* _To do_
Repeat the listing in full, exactly as it stands.

—————

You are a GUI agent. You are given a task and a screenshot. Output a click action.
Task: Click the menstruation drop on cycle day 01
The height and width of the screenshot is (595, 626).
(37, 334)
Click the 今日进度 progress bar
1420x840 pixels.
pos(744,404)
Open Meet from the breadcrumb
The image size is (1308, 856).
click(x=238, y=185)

—————

* _Result for this exercise_
You are a GUI agent. You are given a task and a screenshot. Output a click action.
Task: Click the menstruation drop on cycle day 01
The height and width of the screenshot is (595, 626).
(37, 334)
Click the 今日进度 progress bar
1420x840 pixels.
pos(744,404)
Open Meet from the breadcrumb
The image size is (1308, 856).
click(x=238, y=185)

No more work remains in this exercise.